Stepping in her shoes...

I went to see In Her Shoes this weekend. And while I couldn’t identify with all of the elements of the story such as the part where one sister sleeps with her sister’s boyfriend out of spite and just because she can, I did identify with that delicate balance of sisterhood. There is a closeness, a bond that we share that is hard to describe and even harder to understand.

My sister and I haven't been able to swap shoes since I was in 5th grade or so. She's 2 years younger and at least 5 inches taller, but we have had our fair share of growing pains in our relationship. As young girls we fought over dolls, toys and that strategic middle line in the backseat of the car. [You know…that imaginary dividing line between her side and my side.] As young adults, we moved on to disagreements over clothes, boys and time in the bathroom. After college, our heated discussions were about dating and marriage, spiritual things, etc.

We've had our moments of heated debate, but there has always been that delicate thread woven between the two of us that has yet to be broken. It’s been tugged and nearly snapped in two but never frayed beyond repair.

When I look back at those rough periods, I find it interesting how much has transpired and how those spats and fights are so insignificant now when at the time they seemed so huge.
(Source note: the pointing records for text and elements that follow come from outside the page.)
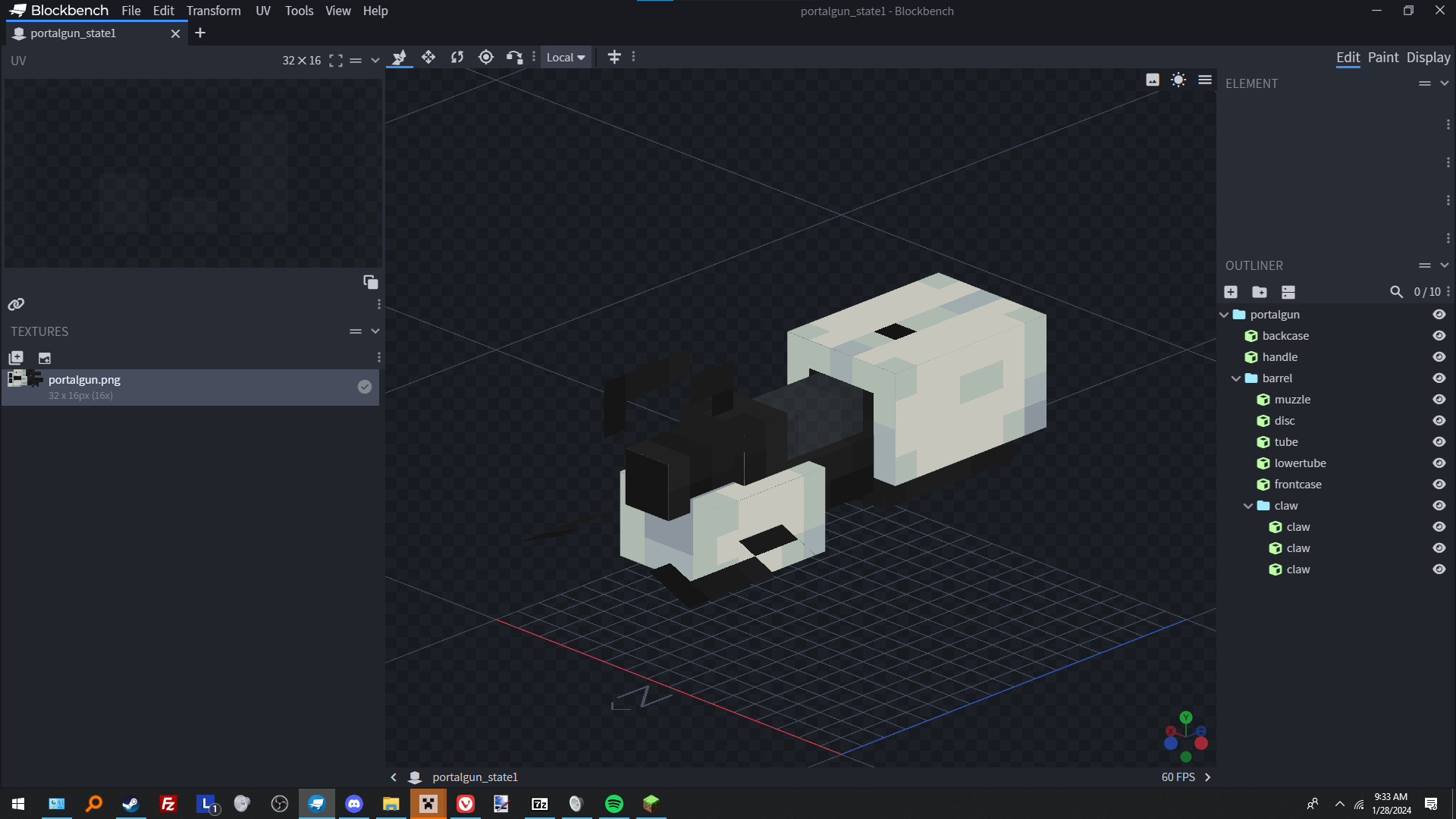Click the Add Cube icon in Outliner
The width and height of the screenshot is (1456, 819).
pyautogui.click(x=1231, y=292)

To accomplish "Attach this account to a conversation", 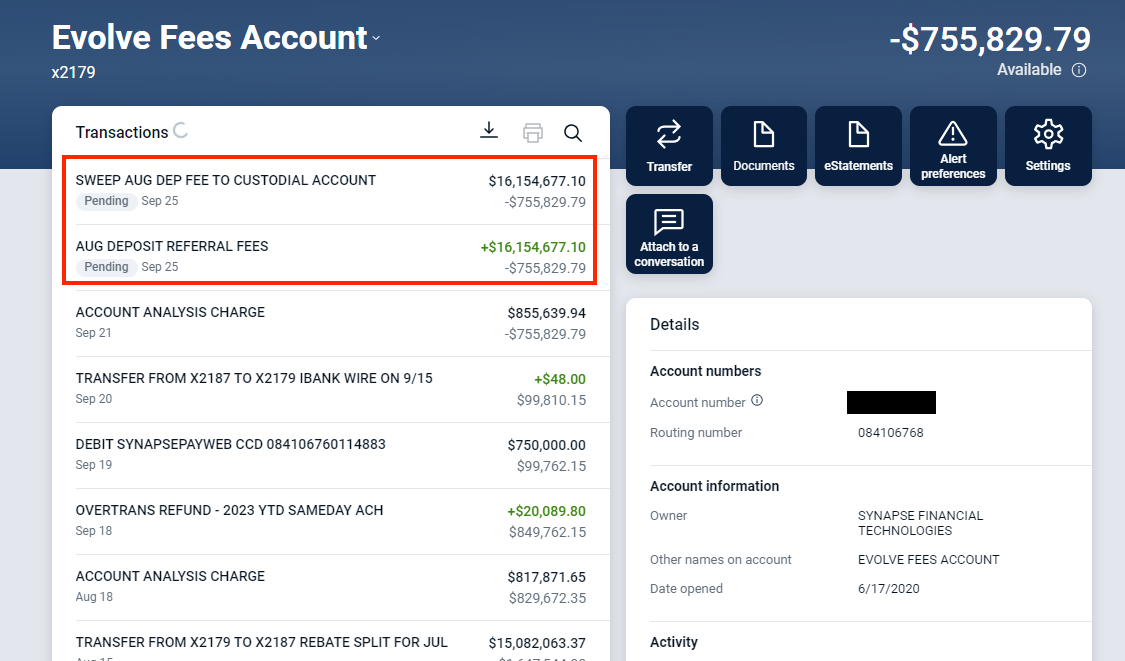I will coord(669,234).
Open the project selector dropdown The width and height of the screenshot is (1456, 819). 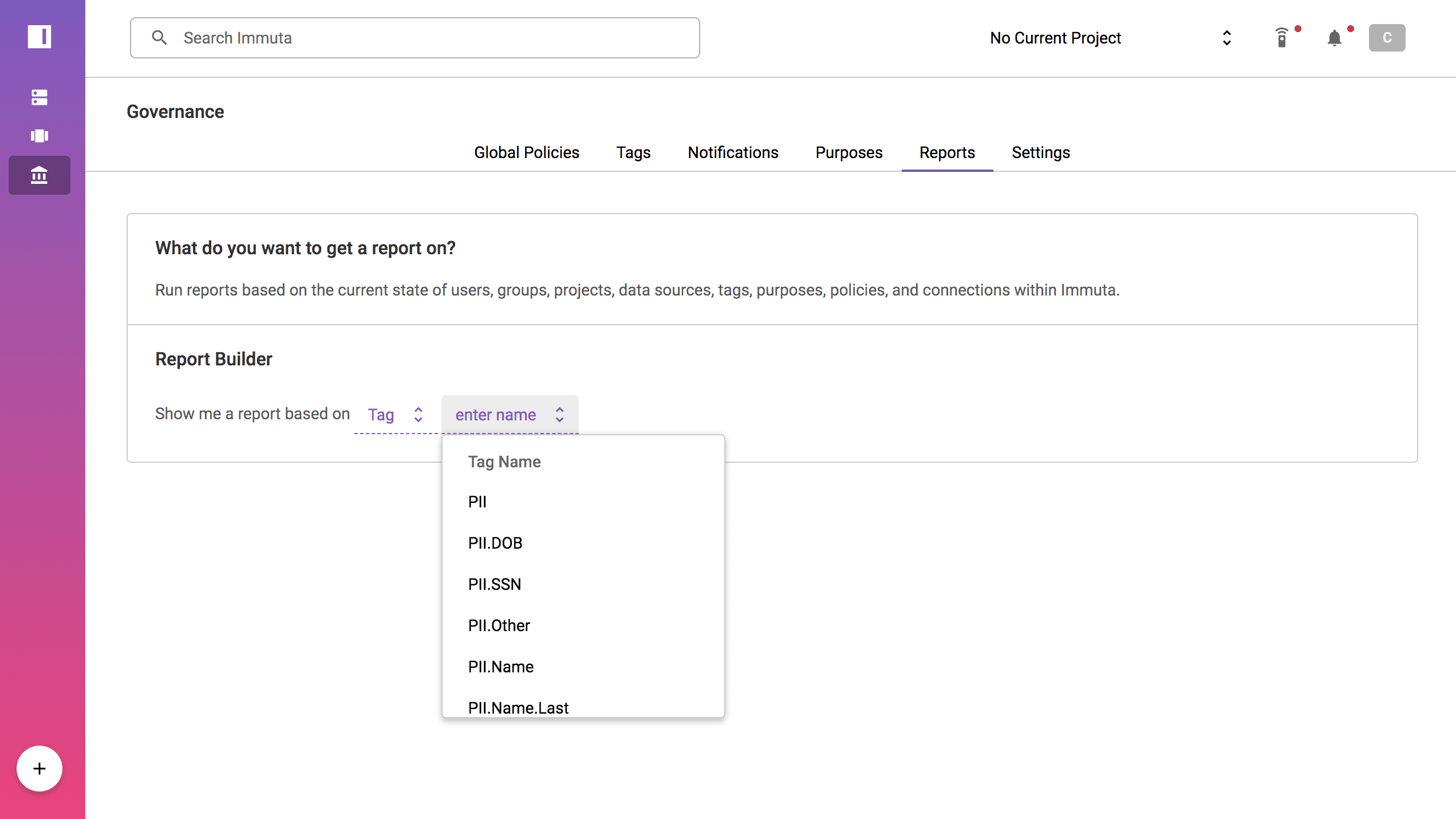click(1225, 38)
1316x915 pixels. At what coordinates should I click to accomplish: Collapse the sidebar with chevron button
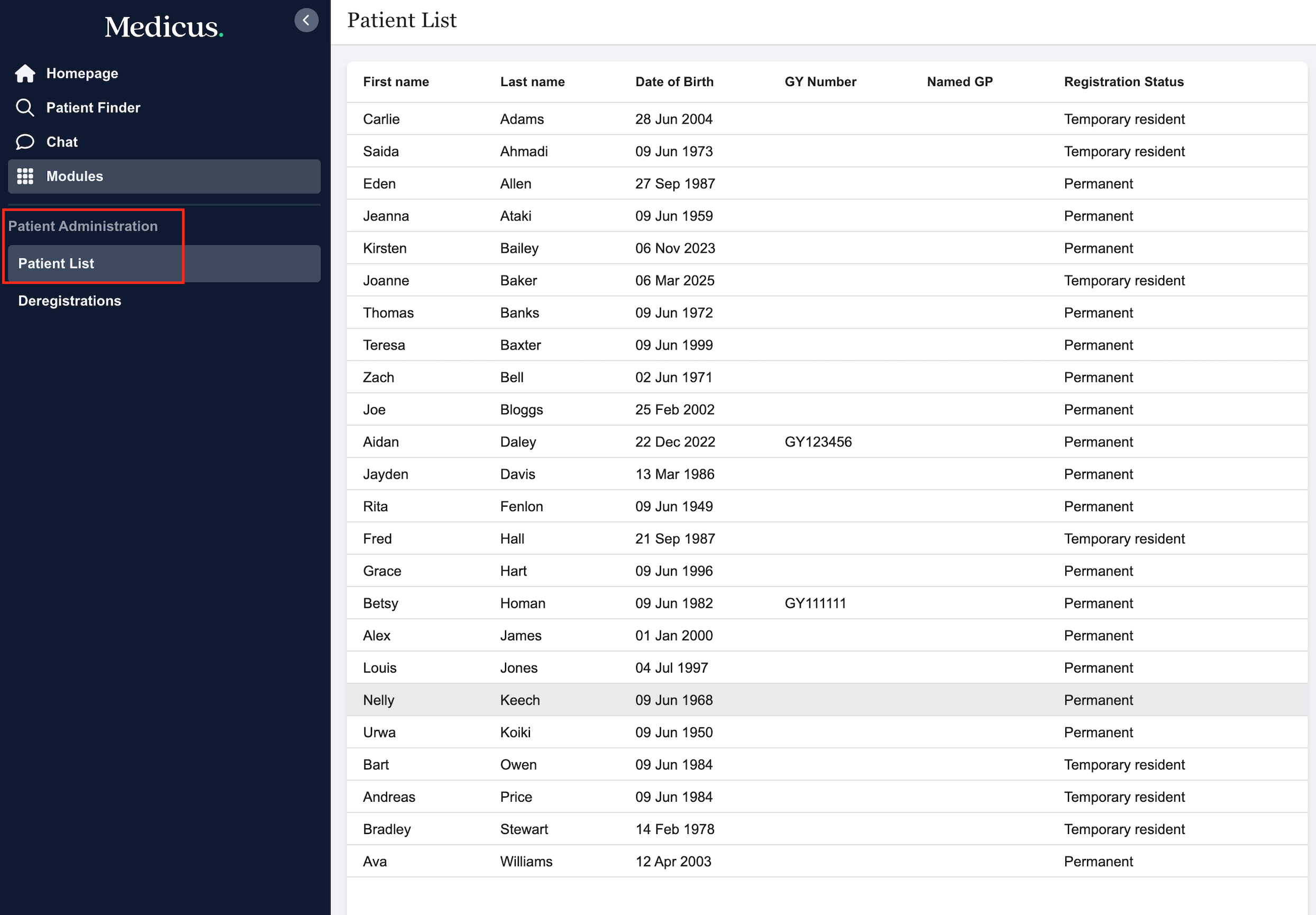click(x=306, y=21)
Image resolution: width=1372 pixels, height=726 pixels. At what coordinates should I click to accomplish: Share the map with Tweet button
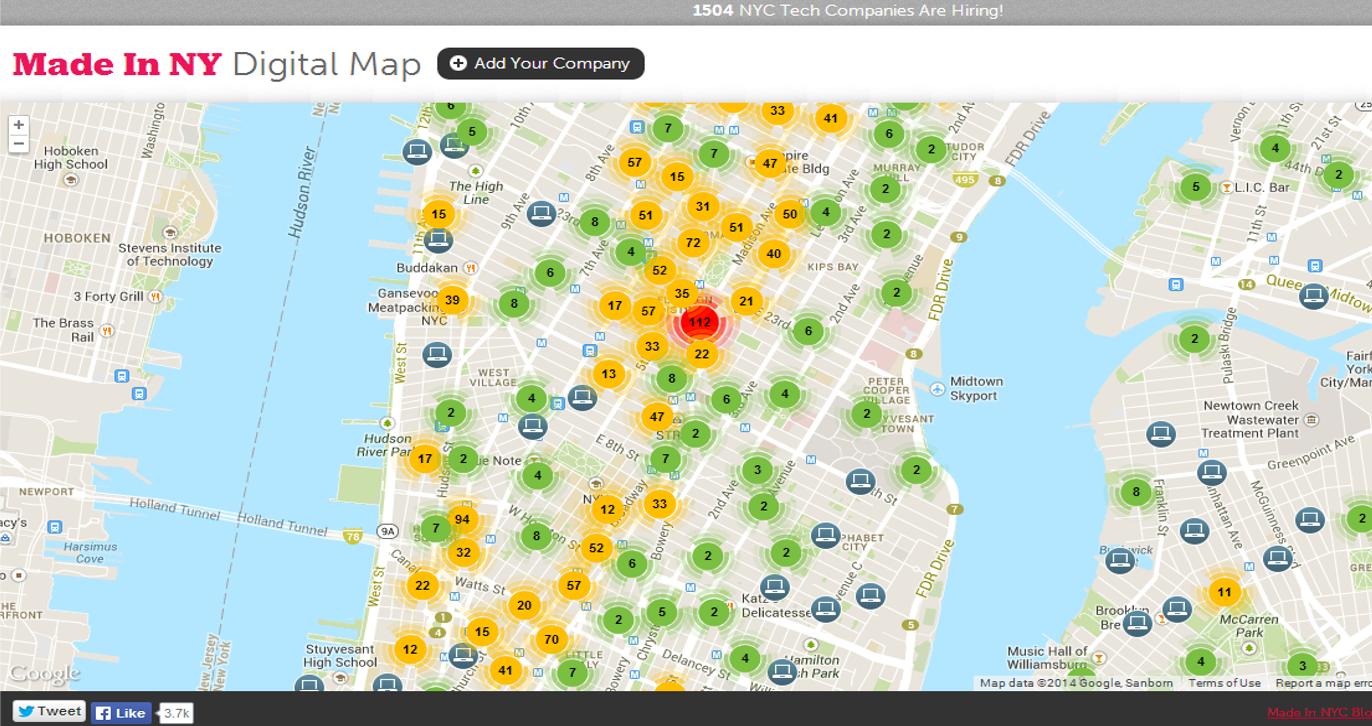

GOD has pulled us through some hard times and brought us closer to each other and HIMSELF on the other side. It's amazing how wonderful forgiveness really is. My sister and I don't view each other with those past wrongs in front of our faces every time we talk or get together. She's not remembering the hurtful things I've said and done, and vice versa when I talk with her, those things are far from my mind as well.

And if imperfect sisterly love covers such wrongs, just imagine how incredible GOD's loving forgiveness really is! The fact that a perfect and holy GOD chooses to forget and forgive all of my bad, evil and ugly deeds, words and thoughts is just incomprehensible! That HE sent HIS beloved SON to stand in my shoes, as it were, and bear my punishment for me. All HE requires is a humble and broken heart that is willing to confess those sins, ask for HIS forgiveness and accept HIS gift. It takes my breath away... How can I be less than grateful?